• QUOTED TEXT:
---*---
# DirectCompute 4.1 checkbox



## shiny_red_cobra (Dec 23, 2009)

Hey, I just updated to Windows 7 from Windows XP and I when I ran GPU-Z I noticed the DirectCompute 4.1 check box was ticked. On Windows XP it was not ticked. Why did it change after I upgraded? Is it because Windows XP has DirectX 9 and the 10.1 options are not detected?

I am using an ATI Radeon 4870 512 MB.


----------



## slyfox2151 (Dec 23, 2009)

it could be the driver you were using,

the box's that are ticked for my card change a lot depending on the driver and how its installed.

(had issues getting cuda to work for a wile)

either that or direct compute isnt supported under xp but i think Option one is more likely.


----------



## shiny_red_cobra (Dec 23, 2009)

I was using the Catalyst 9.12 driver on each OS. Everything was the same except the OS. That's why I found the behaviour weird.


----------



## W1zzard (Dec 23, 2009)

dxcompute is only available when dx 11 runtimes are installed. xp -> no dx 11 -> no dx compute. vista -> no dx 11 -> install dx 11 patch thingie -> dx compute

you also need support for it from the driver


----------



## shiny_red_cobra (Dec 24, 2009)

OK I see, that's what I thought. Then why show the checkbox at all in Windows XP if it can never be shown as checked? I think it should be removed if the OS is XP.


----------



## W1zzard (Dec 24, 2009)

removing it will probably create more "where the checkbox threads" than there are "where is the checkmark" threads


----------
---*---
• RECORDED INFORMATION:
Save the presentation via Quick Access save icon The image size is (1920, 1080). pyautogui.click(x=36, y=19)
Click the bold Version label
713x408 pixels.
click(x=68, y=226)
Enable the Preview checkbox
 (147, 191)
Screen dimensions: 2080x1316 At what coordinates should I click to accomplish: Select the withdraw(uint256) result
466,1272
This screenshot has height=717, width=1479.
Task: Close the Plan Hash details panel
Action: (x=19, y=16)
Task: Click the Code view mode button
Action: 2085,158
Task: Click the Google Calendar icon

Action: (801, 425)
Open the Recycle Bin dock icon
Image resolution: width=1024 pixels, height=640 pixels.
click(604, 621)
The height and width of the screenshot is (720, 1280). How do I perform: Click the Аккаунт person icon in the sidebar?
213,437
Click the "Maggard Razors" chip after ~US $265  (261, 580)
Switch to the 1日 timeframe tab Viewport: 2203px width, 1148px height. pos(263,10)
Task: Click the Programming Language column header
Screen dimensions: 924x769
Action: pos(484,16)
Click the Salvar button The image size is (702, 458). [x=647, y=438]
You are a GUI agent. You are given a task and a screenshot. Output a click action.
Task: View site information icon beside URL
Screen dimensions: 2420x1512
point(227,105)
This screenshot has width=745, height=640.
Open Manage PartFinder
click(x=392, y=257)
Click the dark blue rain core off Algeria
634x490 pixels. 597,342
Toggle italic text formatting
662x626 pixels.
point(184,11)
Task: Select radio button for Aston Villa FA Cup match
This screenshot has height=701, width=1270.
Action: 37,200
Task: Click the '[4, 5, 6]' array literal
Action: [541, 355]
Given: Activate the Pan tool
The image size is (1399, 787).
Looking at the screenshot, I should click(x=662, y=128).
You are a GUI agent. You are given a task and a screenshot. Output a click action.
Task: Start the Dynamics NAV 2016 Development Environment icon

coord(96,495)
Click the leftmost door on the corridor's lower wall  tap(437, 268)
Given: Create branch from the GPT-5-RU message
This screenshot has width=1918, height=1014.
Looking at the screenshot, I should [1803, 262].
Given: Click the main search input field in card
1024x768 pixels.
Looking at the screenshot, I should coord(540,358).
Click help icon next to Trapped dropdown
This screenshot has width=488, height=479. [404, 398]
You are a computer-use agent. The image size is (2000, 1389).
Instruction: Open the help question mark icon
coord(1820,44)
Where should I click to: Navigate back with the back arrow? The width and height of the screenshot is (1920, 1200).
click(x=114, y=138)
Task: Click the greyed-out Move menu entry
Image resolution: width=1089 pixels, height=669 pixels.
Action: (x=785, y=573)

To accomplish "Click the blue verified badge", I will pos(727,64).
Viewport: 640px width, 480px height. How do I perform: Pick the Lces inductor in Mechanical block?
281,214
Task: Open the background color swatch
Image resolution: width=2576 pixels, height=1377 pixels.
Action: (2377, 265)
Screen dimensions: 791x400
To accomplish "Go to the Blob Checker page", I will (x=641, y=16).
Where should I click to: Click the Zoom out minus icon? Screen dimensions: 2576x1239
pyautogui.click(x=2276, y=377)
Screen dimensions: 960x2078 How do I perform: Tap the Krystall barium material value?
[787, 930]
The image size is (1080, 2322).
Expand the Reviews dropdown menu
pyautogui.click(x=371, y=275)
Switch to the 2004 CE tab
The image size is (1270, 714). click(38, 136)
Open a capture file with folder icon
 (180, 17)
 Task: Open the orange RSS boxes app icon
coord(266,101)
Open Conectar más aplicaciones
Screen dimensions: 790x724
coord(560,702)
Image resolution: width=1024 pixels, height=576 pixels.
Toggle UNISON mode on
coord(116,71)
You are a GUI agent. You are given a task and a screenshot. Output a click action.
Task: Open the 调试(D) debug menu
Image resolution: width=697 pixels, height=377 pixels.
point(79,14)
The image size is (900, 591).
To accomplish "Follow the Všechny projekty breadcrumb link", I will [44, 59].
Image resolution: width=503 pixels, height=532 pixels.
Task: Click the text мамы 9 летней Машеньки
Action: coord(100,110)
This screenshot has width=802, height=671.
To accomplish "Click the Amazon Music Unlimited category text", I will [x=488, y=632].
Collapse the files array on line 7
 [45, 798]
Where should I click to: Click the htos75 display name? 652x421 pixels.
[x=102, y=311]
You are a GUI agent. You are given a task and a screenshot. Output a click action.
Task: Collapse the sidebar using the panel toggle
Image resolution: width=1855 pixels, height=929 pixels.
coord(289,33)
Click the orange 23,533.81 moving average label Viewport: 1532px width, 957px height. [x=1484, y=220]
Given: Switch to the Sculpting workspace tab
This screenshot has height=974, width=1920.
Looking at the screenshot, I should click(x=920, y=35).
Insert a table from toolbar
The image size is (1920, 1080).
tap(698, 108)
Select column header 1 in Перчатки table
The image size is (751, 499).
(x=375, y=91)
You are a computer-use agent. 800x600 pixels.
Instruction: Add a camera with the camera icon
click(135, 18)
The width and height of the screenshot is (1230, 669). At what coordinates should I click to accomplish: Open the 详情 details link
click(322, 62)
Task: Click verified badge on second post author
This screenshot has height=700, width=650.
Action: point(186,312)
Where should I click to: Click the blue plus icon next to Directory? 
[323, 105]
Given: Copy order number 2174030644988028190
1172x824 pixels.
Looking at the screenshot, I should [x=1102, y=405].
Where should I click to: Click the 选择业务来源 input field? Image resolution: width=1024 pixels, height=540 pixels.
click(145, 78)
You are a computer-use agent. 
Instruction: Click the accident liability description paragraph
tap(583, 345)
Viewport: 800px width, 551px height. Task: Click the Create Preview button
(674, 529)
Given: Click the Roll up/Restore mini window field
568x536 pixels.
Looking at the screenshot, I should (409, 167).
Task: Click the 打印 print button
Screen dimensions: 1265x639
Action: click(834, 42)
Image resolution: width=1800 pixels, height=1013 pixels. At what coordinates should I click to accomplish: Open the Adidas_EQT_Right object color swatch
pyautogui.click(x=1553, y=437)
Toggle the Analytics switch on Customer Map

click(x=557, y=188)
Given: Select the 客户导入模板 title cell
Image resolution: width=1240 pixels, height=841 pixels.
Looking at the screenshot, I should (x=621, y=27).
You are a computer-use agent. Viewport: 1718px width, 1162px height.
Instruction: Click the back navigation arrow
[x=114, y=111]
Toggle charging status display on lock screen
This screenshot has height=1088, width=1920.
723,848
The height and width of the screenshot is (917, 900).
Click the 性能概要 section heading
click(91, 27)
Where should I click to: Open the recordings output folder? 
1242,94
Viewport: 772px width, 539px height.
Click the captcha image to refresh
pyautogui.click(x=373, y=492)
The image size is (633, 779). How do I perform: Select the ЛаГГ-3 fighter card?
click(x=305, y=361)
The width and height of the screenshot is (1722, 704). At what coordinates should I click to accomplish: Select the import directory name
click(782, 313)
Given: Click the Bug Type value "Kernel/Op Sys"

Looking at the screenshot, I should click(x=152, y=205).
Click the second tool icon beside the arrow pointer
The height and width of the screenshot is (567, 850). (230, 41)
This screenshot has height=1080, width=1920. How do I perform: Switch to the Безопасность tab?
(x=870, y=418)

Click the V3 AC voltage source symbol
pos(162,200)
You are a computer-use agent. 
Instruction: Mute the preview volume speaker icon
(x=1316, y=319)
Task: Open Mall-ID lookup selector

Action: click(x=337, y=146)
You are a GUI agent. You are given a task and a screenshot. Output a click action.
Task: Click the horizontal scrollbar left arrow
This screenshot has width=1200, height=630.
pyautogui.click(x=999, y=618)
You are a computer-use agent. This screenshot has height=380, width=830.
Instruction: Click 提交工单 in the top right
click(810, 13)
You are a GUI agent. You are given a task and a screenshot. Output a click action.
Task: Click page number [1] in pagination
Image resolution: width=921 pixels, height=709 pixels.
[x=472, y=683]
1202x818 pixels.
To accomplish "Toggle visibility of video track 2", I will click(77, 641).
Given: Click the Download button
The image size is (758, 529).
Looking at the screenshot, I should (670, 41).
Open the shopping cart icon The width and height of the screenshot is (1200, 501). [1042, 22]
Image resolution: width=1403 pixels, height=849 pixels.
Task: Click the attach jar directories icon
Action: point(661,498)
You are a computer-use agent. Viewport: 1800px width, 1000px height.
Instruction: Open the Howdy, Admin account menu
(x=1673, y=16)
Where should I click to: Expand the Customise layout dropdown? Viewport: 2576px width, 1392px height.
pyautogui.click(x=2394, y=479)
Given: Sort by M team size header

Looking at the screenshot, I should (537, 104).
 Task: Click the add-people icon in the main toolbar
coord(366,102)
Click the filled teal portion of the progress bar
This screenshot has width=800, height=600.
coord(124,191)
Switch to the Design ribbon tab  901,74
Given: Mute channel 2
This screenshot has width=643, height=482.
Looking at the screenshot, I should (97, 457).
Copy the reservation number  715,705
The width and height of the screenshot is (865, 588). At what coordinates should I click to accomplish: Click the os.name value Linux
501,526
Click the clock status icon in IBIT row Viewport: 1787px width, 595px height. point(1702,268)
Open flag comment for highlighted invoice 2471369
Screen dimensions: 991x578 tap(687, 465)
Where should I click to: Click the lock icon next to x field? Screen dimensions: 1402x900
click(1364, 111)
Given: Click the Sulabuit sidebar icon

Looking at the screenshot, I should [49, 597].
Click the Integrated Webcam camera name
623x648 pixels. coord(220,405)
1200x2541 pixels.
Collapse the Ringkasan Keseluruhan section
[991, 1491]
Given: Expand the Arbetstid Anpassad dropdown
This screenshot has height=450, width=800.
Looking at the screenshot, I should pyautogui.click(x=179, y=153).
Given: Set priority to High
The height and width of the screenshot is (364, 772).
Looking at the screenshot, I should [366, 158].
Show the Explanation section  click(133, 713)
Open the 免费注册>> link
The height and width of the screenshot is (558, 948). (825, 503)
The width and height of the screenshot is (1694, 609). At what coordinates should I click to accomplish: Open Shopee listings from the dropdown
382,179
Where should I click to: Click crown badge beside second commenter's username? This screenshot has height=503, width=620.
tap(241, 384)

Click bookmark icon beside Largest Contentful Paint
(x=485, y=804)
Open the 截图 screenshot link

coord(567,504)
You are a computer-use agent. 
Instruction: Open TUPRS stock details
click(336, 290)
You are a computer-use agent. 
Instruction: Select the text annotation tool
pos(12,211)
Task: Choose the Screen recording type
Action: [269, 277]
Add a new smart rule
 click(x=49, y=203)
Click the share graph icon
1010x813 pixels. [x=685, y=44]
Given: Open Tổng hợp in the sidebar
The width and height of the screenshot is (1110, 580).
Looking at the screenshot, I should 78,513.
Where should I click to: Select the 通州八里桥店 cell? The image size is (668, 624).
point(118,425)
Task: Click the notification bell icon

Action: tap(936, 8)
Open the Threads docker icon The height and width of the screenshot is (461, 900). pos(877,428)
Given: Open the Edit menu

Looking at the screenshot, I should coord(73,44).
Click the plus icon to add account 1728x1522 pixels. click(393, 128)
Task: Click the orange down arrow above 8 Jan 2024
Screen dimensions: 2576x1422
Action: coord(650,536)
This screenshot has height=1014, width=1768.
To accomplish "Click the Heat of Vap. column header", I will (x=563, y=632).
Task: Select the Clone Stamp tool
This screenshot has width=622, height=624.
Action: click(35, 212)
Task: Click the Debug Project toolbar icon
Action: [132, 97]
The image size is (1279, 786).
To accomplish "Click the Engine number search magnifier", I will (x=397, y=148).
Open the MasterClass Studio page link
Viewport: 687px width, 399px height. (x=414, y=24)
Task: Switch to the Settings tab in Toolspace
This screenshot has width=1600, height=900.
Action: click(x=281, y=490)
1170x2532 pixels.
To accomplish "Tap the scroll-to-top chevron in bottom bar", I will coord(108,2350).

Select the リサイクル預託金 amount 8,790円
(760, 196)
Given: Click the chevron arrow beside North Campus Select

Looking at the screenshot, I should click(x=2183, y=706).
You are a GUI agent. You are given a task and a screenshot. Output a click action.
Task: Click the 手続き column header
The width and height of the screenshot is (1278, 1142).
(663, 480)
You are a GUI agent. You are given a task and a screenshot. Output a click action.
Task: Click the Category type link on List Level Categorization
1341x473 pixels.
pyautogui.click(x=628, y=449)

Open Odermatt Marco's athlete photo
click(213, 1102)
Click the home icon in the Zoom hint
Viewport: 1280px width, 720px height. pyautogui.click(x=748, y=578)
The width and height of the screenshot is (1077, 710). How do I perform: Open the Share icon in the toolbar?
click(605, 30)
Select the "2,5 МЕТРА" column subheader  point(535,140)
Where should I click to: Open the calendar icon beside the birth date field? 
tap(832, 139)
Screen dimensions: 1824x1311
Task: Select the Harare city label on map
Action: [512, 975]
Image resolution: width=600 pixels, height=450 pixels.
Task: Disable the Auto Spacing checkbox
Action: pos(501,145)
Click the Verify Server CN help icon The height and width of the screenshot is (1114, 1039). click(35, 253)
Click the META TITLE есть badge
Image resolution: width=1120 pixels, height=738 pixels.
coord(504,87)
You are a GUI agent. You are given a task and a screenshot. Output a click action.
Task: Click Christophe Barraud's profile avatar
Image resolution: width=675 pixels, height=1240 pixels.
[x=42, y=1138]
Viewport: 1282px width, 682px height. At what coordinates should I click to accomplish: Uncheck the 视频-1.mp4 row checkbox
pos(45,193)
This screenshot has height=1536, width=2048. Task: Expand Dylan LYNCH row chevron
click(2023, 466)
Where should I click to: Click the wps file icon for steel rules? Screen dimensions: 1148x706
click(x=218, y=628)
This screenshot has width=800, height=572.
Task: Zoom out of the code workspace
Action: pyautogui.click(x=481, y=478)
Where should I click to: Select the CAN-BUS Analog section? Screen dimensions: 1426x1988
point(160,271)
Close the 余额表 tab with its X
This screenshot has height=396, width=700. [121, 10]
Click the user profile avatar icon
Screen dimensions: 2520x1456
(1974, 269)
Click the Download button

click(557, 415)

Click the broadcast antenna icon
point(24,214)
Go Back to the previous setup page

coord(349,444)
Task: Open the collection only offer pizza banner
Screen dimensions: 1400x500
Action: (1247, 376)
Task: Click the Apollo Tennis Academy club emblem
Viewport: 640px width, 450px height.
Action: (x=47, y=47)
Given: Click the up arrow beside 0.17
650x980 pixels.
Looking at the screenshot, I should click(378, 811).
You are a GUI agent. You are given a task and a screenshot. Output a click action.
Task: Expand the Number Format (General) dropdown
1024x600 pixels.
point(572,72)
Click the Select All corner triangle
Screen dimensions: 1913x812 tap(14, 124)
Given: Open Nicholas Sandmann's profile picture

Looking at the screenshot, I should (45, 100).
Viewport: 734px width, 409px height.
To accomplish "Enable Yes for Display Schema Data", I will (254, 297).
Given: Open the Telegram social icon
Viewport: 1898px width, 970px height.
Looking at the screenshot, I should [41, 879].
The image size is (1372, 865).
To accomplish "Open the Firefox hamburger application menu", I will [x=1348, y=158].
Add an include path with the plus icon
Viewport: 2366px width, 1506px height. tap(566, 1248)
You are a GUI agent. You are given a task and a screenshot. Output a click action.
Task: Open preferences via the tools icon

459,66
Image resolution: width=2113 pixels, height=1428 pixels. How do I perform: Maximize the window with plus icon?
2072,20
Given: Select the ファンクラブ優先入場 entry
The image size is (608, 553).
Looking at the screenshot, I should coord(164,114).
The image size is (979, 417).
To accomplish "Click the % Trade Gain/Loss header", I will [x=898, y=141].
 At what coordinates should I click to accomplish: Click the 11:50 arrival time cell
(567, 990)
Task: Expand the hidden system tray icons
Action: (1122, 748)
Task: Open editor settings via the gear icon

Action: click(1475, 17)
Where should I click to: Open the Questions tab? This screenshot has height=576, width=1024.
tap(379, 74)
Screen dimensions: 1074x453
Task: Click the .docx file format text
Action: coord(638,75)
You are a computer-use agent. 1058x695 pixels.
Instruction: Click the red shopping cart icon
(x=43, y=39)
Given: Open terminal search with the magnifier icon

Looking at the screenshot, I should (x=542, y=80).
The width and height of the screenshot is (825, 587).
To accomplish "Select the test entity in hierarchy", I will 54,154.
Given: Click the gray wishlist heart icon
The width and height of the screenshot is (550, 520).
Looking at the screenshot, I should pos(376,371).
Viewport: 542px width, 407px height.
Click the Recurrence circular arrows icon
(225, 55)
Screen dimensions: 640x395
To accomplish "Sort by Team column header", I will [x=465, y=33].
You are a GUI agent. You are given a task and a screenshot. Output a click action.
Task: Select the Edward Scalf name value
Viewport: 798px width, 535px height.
---*---
• GIVEN PROBLEM 1: List every distinct username that posts in the DirectCompute thread.
• GIVEN PROBLEM 2: In the DirectCompute thread, which driver did shiny_red_cobra use on both operating systems?
• GIVEN PROBLEM 3: Write out the part of the DirectCompute thread from "# DirectCompute 4.1" to "are not detected?".

• EXPECTED ANSWER 1:
shiny_red_cobra
slyfox2151
W1zzard

• EXPECTED ANSWER 2: The Catalyst 9.12 driver.

• EXPECTED ANSWER 3:
# DirectCompute 4.1 checkbox



## shiny_red_cobra (Dec 23, 2009)

Hey, I just updated to Windows 7 from Windows XP and I when I ran GPU-Z I noticed the DirectCompute 4.1 check box was ticked. On Windows XP it was not ticked. Why did it change after I upgraded? Is it because Windows XP has DirectX 9 and the 10.1 options are not detected?